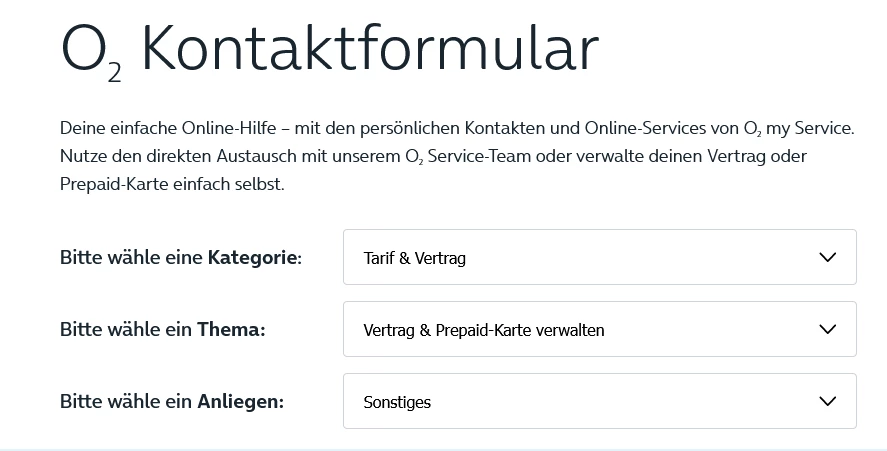Click the 'Bitte wähle eine Kategorie' label
The width and height of the screenshot is (887, 451).
[x=180, y=258]
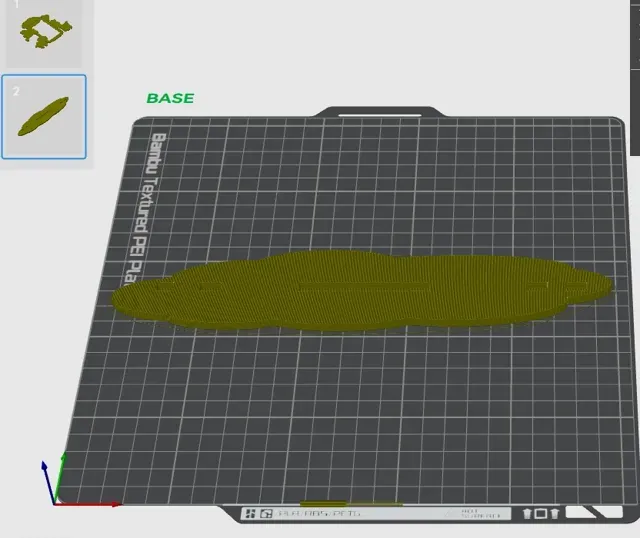Click the olive sliced line at plate front edge
The height and width of the screenshot is (538, 640).
point(351,504)
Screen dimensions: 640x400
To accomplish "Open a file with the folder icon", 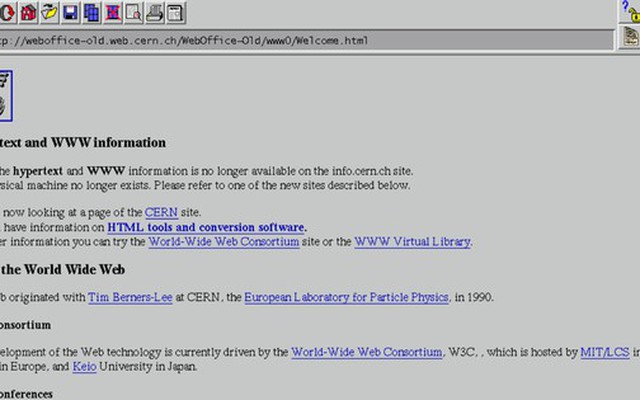I will point(49,13).
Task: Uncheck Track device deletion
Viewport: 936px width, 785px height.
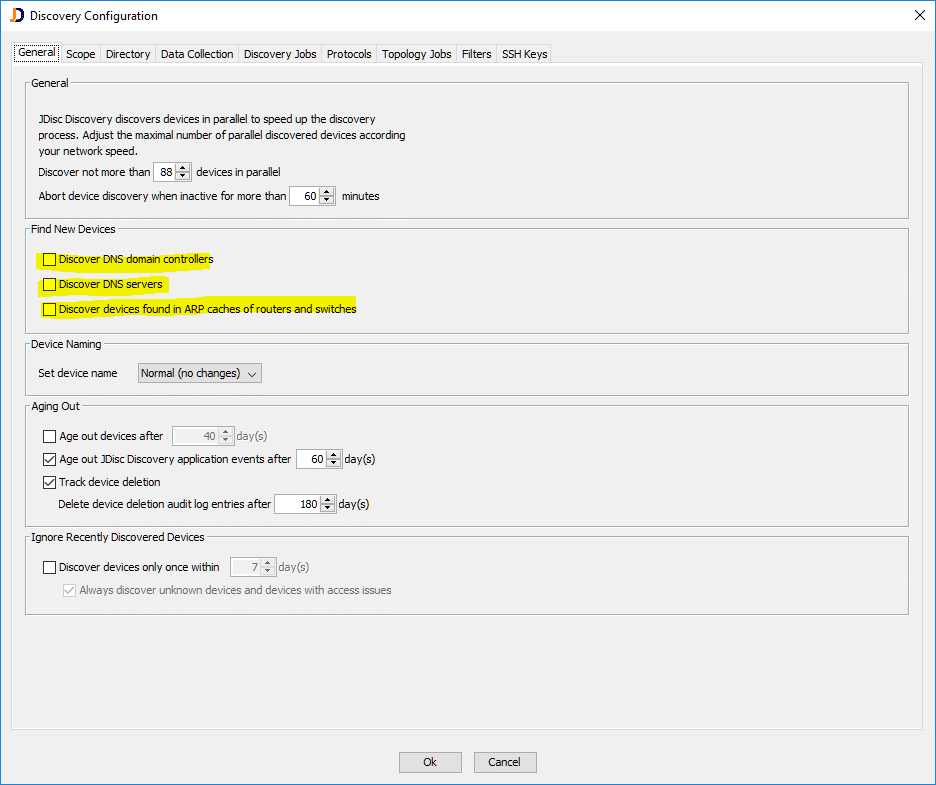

====================

EXERCISE INSTRUCTIONS :: Transcribe exactly the lines running from the line with "Task: Uncheck Track device deletion" to the last line of the entries. Pictures stay out of the copy.

EXERCISE OUTPUT ::
Task: Uncheck Track device deletion
Viewport: 936px width, 785px height.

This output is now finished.